I really want to take action that shows him my boundaries will not be crossed anymore. How do I do this when I still live in the same house as him and am financially dependent on him ( I have access to finances, accounts, info, etc so that is not an issue)?


----------



## xxx

Have you ever thought that he might have something going on? You described things that my BIPOLAR boyfriend would do, is there any possibility he may have bipolar disorder or something along the lines of that? Just brainstorming here


----------



## aine

He lacks empathy and can only see how things affect him. When I try to discuss us or how his behaviour affects me it always comes around to how I see him as a failure, his work, his stress, his colleagues, it's as if we are not on the same page at all. But in all honesty I do not think he is bipolar, i checked the symptons/signs. I think he is more along the lines of self-centeredness.


----------



## Openminded

He's obviously selfish and not inclined to change. So begin detaching. Stop asking him to do things with you. What you want isn't important right now. He'll either wake up or he won't. If he decides he wants to work on your marriage, then you can focus on that. If he decides he doesn't want to, then you can prepare yourself for life without him. Right now, he has all the power. Take yours back.


----------



## jmb123

And what is it you are doing to him??? Have you thought?

You say you are going to stay with him till you are financially independent...That does not make you any different from what he is to you....you are not in love with him...

If you really feel,you are being disrespected...have the guts to come out of the **** instead of wating for things and drama in life...

I know this because I earlier put myself as a victimbut later realized it was in my hands to take care of myself and start living a dignified life....


----------



## JohnA

Good morning Aine. 

Your husband reminds me of myself forty years ago. My behavior cost me, but I grew and became in many ways very empathic, even if meant mimicking behavior. Yes she did try to tell me for two years before going quiet which i took for all is good. Finally she cheated. In the end both her's and mine loss, 

How close are you to being a walk away wife? Skimmed your other threads, seems like you are barely holding on. Do you think if you had not found tam you might be affair bait? This question is not a criticism of you at all. I admire your determination to be honorable. If more men and woman were like you there would be a lost pain in the world. 

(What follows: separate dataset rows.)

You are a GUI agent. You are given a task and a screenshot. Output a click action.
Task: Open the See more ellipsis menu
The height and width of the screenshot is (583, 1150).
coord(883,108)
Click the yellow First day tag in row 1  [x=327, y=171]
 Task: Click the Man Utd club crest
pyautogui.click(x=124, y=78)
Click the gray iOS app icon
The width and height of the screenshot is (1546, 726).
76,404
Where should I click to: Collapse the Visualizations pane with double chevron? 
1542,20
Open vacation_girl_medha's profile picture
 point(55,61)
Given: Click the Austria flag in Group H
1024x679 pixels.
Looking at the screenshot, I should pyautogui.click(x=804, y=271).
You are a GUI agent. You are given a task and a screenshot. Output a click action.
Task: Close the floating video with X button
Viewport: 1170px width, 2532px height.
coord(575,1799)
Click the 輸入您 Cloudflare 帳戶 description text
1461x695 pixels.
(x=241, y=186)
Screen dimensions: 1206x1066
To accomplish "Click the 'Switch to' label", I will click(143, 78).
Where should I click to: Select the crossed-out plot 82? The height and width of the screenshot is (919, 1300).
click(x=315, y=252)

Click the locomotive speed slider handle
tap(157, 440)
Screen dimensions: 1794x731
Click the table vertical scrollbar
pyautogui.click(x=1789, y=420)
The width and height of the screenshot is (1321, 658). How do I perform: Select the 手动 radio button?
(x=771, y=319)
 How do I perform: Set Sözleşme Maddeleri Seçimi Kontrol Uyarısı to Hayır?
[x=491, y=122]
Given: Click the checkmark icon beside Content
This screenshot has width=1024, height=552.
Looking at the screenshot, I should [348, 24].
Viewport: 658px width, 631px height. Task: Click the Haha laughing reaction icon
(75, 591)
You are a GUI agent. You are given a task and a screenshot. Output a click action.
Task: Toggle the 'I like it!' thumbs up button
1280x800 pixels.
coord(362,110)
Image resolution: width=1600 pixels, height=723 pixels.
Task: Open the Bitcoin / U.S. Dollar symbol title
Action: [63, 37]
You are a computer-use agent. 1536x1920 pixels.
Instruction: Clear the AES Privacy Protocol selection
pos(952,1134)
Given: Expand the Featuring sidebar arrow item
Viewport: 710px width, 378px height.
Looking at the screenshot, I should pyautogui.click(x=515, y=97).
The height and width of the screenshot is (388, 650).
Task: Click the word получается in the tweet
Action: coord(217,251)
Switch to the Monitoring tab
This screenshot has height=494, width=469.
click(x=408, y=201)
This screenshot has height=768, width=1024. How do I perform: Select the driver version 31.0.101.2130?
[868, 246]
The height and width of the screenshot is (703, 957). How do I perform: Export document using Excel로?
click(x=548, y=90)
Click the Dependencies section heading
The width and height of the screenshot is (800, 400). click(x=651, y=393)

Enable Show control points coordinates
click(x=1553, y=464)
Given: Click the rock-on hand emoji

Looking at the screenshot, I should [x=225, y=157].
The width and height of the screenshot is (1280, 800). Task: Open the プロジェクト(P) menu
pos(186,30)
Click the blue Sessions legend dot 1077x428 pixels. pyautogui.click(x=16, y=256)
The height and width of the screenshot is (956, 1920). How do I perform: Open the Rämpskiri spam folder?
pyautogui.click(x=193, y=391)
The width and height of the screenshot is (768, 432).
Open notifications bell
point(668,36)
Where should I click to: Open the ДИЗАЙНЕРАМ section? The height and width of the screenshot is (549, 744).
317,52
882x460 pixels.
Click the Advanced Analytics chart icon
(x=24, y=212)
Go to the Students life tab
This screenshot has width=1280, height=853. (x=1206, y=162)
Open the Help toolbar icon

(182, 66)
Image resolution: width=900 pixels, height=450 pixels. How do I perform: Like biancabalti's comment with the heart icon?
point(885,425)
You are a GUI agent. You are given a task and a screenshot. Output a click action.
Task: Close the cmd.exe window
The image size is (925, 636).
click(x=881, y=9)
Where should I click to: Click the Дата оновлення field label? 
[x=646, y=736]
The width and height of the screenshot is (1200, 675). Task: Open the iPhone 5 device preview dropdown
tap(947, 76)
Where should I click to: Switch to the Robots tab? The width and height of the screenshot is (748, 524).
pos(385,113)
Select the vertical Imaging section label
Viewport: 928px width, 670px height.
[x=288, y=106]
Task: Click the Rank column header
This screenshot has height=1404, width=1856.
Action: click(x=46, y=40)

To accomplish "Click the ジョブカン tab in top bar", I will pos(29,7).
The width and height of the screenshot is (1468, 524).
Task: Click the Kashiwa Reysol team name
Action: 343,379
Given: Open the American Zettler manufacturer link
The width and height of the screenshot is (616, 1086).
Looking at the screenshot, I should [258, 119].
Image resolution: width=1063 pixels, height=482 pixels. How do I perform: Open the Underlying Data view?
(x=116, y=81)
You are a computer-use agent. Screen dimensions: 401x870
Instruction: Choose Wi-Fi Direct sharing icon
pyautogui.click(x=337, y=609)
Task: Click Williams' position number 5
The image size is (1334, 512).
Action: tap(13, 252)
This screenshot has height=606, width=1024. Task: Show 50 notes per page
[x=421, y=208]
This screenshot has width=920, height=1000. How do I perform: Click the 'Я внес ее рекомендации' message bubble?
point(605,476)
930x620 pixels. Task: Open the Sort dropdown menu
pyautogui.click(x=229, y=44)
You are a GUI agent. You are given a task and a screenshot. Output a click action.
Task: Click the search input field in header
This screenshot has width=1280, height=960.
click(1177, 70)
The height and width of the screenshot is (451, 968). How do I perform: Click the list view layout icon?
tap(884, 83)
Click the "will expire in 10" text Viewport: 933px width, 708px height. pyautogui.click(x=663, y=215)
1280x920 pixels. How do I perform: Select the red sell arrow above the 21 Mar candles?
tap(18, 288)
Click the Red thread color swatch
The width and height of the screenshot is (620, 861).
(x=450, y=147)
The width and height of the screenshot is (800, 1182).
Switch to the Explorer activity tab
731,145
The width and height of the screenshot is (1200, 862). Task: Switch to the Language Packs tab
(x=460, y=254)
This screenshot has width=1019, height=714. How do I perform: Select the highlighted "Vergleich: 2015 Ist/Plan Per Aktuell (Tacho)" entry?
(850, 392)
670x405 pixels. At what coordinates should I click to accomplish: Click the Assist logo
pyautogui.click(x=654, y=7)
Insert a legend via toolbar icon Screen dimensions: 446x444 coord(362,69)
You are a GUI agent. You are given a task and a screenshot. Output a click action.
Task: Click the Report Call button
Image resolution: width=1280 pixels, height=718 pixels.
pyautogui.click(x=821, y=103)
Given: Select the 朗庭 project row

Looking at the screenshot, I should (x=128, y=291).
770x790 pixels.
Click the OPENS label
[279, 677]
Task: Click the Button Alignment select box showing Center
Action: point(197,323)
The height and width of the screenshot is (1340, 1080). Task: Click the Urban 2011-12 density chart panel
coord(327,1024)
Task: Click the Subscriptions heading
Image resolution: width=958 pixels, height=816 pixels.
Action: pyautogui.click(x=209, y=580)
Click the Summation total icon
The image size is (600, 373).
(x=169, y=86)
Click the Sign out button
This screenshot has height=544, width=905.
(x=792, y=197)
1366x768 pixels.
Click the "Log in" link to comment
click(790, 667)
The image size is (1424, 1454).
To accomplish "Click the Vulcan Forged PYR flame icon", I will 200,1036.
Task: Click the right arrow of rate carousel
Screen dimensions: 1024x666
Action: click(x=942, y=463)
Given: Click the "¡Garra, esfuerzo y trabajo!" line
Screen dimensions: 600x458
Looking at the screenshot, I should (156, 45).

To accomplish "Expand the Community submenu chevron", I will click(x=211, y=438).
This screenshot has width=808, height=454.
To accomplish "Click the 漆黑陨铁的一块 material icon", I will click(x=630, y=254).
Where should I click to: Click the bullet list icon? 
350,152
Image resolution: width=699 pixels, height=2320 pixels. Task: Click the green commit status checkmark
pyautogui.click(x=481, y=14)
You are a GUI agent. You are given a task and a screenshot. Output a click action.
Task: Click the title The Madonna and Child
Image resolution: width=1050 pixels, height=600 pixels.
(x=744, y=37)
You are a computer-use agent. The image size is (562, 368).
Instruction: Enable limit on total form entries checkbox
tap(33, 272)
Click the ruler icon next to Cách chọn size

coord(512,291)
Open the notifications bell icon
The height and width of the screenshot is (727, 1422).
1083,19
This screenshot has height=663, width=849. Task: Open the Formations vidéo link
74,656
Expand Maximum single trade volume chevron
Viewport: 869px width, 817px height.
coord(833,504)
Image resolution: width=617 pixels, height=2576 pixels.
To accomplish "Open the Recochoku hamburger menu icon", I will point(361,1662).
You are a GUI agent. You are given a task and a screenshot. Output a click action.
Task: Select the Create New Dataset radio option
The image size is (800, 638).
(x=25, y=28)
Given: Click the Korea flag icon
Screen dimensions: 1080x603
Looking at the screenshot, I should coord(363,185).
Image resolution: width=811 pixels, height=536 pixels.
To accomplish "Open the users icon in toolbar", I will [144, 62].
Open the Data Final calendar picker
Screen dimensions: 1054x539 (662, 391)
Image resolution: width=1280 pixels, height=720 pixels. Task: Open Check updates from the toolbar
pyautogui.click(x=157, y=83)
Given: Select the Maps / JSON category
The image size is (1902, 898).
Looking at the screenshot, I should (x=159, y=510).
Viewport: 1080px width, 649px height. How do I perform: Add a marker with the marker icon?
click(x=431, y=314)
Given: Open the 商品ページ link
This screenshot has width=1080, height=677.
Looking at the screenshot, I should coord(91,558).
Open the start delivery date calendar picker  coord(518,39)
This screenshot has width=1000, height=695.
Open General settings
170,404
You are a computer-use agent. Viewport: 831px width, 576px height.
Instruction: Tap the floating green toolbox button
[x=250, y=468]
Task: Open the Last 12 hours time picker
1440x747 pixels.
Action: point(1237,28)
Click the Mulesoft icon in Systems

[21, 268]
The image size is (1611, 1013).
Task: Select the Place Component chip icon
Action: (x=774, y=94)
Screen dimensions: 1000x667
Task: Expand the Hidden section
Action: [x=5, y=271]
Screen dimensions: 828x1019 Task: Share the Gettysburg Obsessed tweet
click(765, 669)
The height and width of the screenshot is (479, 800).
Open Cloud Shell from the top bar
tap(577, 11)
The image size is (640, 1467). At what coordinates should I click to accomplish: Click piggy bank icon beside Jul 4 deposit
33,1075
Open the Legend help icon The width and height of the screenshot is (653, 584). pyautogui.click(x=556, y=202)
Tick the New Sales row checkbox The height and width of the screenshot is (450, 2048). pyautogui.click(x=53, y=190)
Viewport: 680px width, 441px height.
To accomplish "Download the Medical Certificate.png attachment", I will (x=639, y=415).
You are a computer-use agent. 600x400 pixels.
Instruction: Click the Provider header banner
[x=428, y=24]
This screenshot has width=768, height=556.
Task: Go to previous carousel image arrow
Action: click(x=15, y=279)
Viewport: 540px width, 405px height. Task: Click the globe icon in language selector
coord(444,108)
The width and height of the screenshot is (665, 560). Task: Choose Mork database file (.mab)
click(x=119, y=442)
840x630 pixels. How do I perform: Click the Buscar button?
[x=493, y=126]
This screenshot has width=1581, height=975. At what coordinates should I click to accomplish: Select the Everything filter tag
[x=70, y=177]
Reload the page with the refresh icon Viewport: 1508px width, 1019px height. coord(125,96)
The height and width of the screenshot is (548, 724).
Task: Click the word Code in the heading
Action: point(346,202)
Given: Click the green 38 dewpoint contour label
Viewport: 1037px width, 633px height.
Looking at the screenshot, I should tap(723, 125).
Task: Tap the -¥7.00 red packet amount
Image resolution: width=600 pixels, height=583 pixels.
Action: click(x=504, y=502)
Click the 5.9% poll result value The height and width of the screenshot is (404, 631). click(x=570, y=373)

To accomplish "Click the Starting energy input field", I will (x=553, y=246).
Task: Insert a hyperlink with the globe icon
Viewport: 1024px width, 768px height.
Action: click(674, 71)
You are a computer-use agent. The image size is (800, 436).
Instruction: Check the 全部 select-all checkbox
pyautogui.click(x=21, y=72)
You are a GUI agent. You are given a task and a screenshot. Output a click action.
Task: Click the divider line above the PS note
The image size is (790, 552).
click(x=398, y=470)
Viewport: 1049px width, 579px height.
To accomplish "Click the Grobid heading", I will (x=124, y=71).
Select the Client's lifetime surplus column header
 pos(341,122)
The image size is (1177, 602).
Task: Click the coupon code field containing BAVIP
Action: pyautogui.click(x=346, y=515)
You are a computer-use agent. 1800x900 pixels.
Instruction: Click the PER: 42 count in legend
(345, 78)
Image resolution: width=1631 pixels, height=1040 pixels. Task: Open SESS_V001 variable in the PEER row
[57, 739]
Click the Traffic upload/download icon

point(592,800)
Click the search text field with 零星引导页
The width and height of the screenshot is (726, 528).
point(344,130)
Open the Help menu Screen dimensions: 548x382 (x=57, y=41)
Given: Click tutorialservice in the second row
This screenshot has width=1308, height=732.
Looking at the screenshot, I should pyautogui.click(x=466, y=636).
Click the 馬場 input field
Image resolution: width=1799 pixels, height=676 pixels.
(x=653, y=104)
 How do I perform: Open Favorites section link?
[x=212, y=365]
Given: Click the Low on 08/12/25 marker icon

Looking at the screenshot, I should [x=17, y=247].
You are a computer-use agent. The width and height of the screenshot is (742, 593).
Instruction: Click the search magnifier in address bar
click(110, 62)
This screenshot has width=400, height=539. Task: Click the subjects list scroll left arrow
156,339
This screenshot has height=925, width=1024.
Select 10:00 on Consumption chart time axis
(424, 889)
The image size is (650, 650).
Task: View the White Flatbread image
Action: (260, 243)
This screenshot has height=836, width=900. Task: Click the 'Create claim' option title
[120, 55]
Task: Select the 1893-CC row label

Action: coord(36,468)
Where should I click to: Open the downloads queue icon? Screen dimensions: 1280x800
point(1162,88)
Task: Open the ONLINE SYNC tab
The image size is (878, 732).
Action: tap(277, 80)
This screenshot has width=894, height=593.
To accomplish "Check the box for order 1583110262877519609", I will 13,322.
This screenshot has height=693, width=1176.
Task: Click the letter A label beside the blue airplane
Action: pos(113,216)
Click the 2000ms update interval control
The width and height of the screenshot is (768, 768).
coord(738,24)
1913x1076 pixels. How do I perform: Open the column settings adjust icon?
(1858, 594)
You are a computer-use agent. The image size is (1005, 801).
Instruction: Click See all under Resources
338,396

Finally, boundaries are those actions that result in good habits, good habits are those habits that promote good person, relational and societal health. Develop them and keep them but allow them to evolve.


----------



## Married but Happy

He lacks empathy, and you seem passive aggressive. Not a good combination for a successful relationship. You need clear communication and boundaries. Set them, or accept the dysfunction.


----------



## melw74

Your husband has no respect for you at all. He is holding the cards hes doing what he wants when he wants. Live your life by your own rules. Hes not considering your feelings then why consider his?.


----------



## Affaircare

aine said:


> I had a bit of an epiphany at the weekend. My marriage is in its current state because I did have standards and boundaries but allowed them to be eroded.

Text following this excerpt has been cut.